Two changes are required. First, permute the observation to channel-first and scale to [0, 1] before passing it to the network. Second, set the first convolution to expect four channels, not 84.

def to_chw(obs_np: np.ndarray) -> torch.Tensor:
    t = torch.from_numpy(obs_np).float().div_(255.0)
    # (H, W, C) -> (C, H, W)
    if t.ndim == 3:
        t = t.permute(2, 0, 1)
    return t
class PixelAgentFixed(nn.Module):
    def linear_fall(self, step):
        if step >= self.cfg.lr_n_steps:
            return self.cfg.lr_end / self.cfg.lr_begin
        return 1.0 - (step / self.cfg.lr_n_steps) * (1 - self.cfg.lr_end / self.cfg.lr_begin)
    def __init__(self, game_env, cfg, dev):
        super().__init__()
        self.env = game_env
        self.cfg = cfg
        self.dev = dev
        # Correct: 4 stacked frames as channels
        self.conv_a = nn.Conv2d(in_channels=4, out_channels=32, kernel_size=8, stride=4)
        self.conv_b = nn.Conv2d(32, 64, 4, 2)
        self.conv_c = nn.Conv2d(64, 64, 3, 1)
        self.fc_a = nn.Linear(3136, 512)
        self.fc_b = nn.Linear(512, self.env.action_space.n)
        self.act = nn.ReLU()
        self.opt = optim.RMSprop(
            self.parameters(),
            lr=self.cfg.lr_begin,
            alpha=self.cfg.squared_gradient_momentum,
            eps=self.cfg.rms_eps,
        )
        self.lr_sched = torch.optim.lr_scheduler.LambdaLR(self.opt, lr_lambda=self.linear_fall)
        self.loss_fn = nn.SmoothL1Loss()
    def forward(self, tensor_in):
        x = self.conv_a(tensor_in)
        x = self.act(x)
        x = self.conv_b(x)
        x = self.act(x)
        x = self.conv_c(x)
        x = self.act(x)
        if len(x.shape) == 3:
            x = torch.flatten(x)
        elif len(x.shape) == 4:
            x = torch.flatten(x, start_dim=1)
        x = self.fc_a(x)
        x = self.act(x)
        x = self.fc_b(x)
        return x
# Usage in the interaction loop
# obs_np is (84, 84, 4)
obs_t = to_chw(obs_np).to(device)  # (4, 84, 84)

If you prefer to address it at the environment boundary, you can request channel-first directly by enabling a channel dimension in grayscale and letting the frame stacker produce the correct layout.

Why this matters

Deep Q-Networks rely on convolutions that extract spatial features and stacked frames that encode short-term dynamics. When the channel axis is mis-specified, both of these signals collapse.
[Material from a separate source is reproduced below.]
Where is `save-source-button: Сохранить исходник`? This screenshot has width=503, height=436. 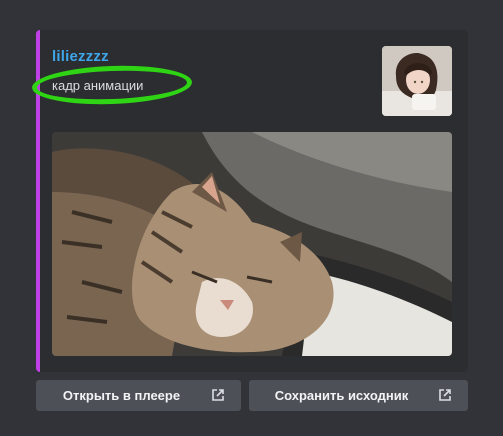 save-source-button: Сохранить исходник is located at coordinates (358, 396).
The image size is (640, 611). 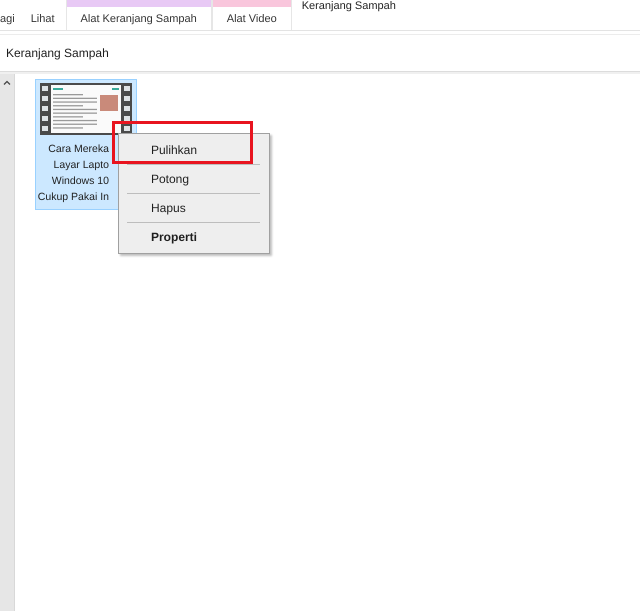 I want to click on scrollbar, so click(x=8, y=342).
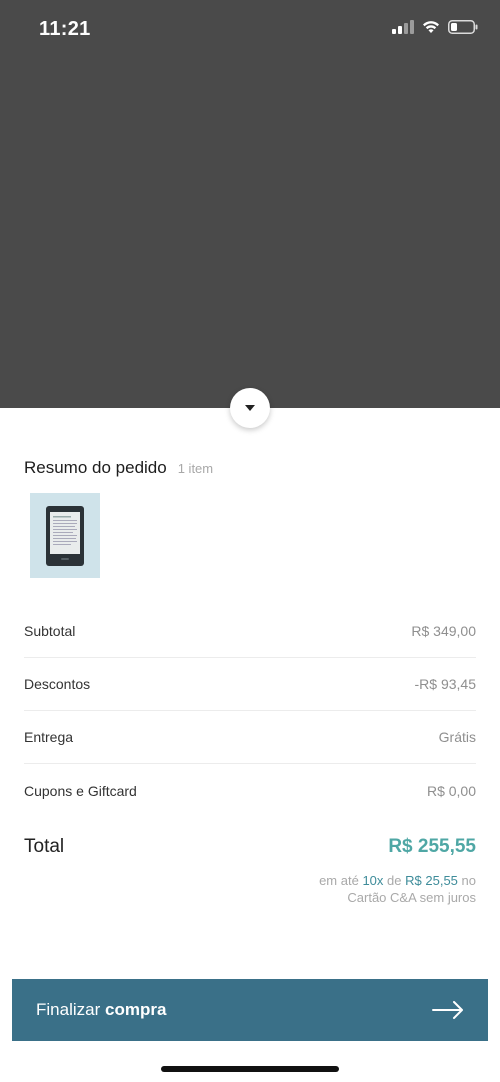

The TD target still tracks the online network, which is why the SmoothL1 loss looks excellent, but the agent never acquires a policy that scores in Pong. Fixing the axis order restores meaningful gradients and makes the rising learning curves possible again.

Practical guardrails

There are a few operational choices that align with the original setup. BatchNorm is counterproductive here because replayed transitions are not i.i.d., so it tends to hurt rather than help. Reward clipping to plus-minus one and Huber loss are appropriate and should stay. With the corrected channel ordering on Pong, the average return typically starts moving after roughly one million steps and can reach at least fifteen after eight to ten million with a vanilla DQN.

Takeaway

Before chasing optimizer settings or scheduling tweaks, verify tensor layouts at the model boundary. For Atari inputs that means converting from height-width-channels to channel-height-width and matching the first convolution’s in_channels to the number of stacked frames. Once that is in place, the same algorithm that worked on a toy task can finally see Pong the way it was meant to be seen, and the training curve should rise instead of flatlining.

The article is based on a question from StackOverflow by Rohan Patel and an answer by Dmitry543.